# iPod Nano: A Dream Come True!



## Amie (Sep 7, 2005)

*gets down on her knees and worships Apple*

Thank you for the new iPod Nano!


----------



## fryke (Sep 7, 2005)

Now let's pray for them to give us back the 6 GB model.


----------



## symphonix (Sep 7, 2005)

Hehe, we don't ask for much, right? ;-) My information is that the 4GB iPod nano actually uses two flash-memory chips, which pretty much pushes the limit of how much you can cram onto such a small circuitboard. And even then, they're producing them at a slight loss, which they hope to make back in follow-on sales.


----------



## mdnky (Sep 7, 2005)

FINALLY!  A white one...I may have to acquire one now...then again...what do I need two for?  I'll have to contemplate on that a bit more.

I'd be surprised if the vast majority of people ever use more than 2GB for their entire collection.  I think mine (music only) is around 3 to 4GBs right now, and maybe 1/10 of those are songs I listen to on the iPod or in the car.  I'm just too lazy to uncheck the ones I never listen to.  

BTW, if anyone has a newer (2001/2003+) Clarion head-unit in their car, that CeNET iPod controller works pretty nicely.  1000000x better than using the iTrip FM transmitter.  2003 up models have full functionality, 2001-2002 models just won't display ID3 info (title, artist, etc.).  I wonder if the Nano will work with this...you'd think it would.


----------



## Amie (Sep 8, 2005)

It's nice to see others so hyped up about the new iPod Nano.  I see I'm not alone. I feel better now. 

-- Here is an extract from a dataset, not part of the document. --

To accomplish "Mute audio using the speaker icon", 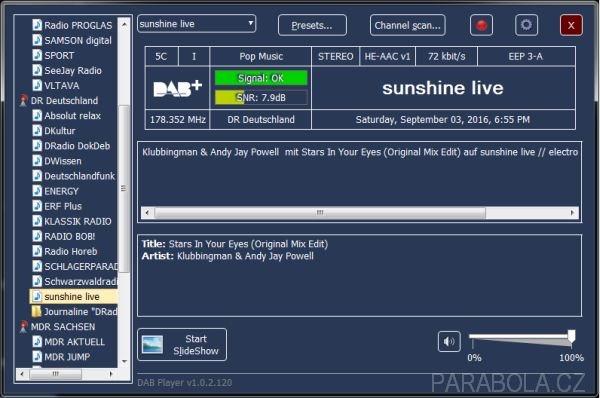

I haven't decided on black or white yet (I like the look of the black and it wouldn't show every speck of grime, but the white one matches my iBook). Decisions, decisions! I *do* know that I'll be purchasing the 2GB, though--200 bucks is all I can afford right now. Besides, it holds 500 songs--that's plenty for me.

Happy iPodding to y'all!


----------



## fryke (Sep 8, 2005)

I guess I'll really have to either opt for the 2 GB or wait for a 6 or 8 GB version. Because I can't really delete 2/3's of my collection, and If I only take part of my collection with me, 2 GB is enough, too, since I won't listen to much more in a week or two, anyway... Hmm... Decisions, decisions... It's clearly white for me, though. Only a white iPod is a real iPod.


----------



## fjdouse (Sep 8, 2005)

Ok, I'm ignorant, where is this 'nano' thing? I can't find it on Apple's site.


----------



## mdnky (Sep 8, 2005)

It's on their main page, www.apple.com; or I should say it is their main page...takes most of it up.  The Nano page is:  http://www.apple.com/ipodnano/


----------



## Gig' (Sep 8, 2005)

Amie : dont' want to break your enthusiasm, I enjoy people being enthusiastic, remember this thread ? : http://www.macosx.com/forums/showthread.php?t=241533

For 200 bucks you might be able to to get an iPod mini 4Gb or even 6Gb thru clearance sale, unless you need the colour screen, I wish they'd put it on the mini ..., and a smaller/lighter player, it looks like an expensive gadget to me


----------



## Amie (Sep 8, 2005)

fryke said:
			
		

> I guess I'll really have to either opt for the 2 GB or wait for a 6 or 8 GB version. Because I can't really delete 2/3's of my collection, and If I only take part of my collection with me, 2 GB is enough, too, since I won't listen to much more in a week or two, anyway... Hmm... Decisions, decisions... It's clearly white for me, though. Only a white iPod is a real iPod.


LOL

Now, why is "white the only real iPod," hmm?


----------



## Amie (Sep 8, 2005)

Gig' said:
			
		

> Amie : dont' want to break your enthusiasm, I enjoy people being enthusiastic, remember this thread ? : http://www.macosx.com/forums/showthread.php?t=241533
> 
> For 200 bucks you might be able to to get an iPod mini 4Gb or even 6Gb thru clearance sale, unless you need the colour screen, I wish they'd put it on the mini ..., and a smaller/lighter player, it looks like an expensive gadget to me


Huh? Nooo ... I don't *want* an iPod Mini. For several reasons:
1) It's bigger than the Nano.
2) It weighs more than the Nano.
3) It's too heavy and globby to wear around your neck.
4) I'm going to use mine mostly for working out (yeah, I'm a computer geek AND a musclehead, so sue me), and the Nano would definitely suit my needs better than the Mini.

Nano, here I come!...


----------



## fryke (Sep 8, 2005)

Amie said:
			
		

> LOL
> 
> Now, why is "white the only real iPod," hmm?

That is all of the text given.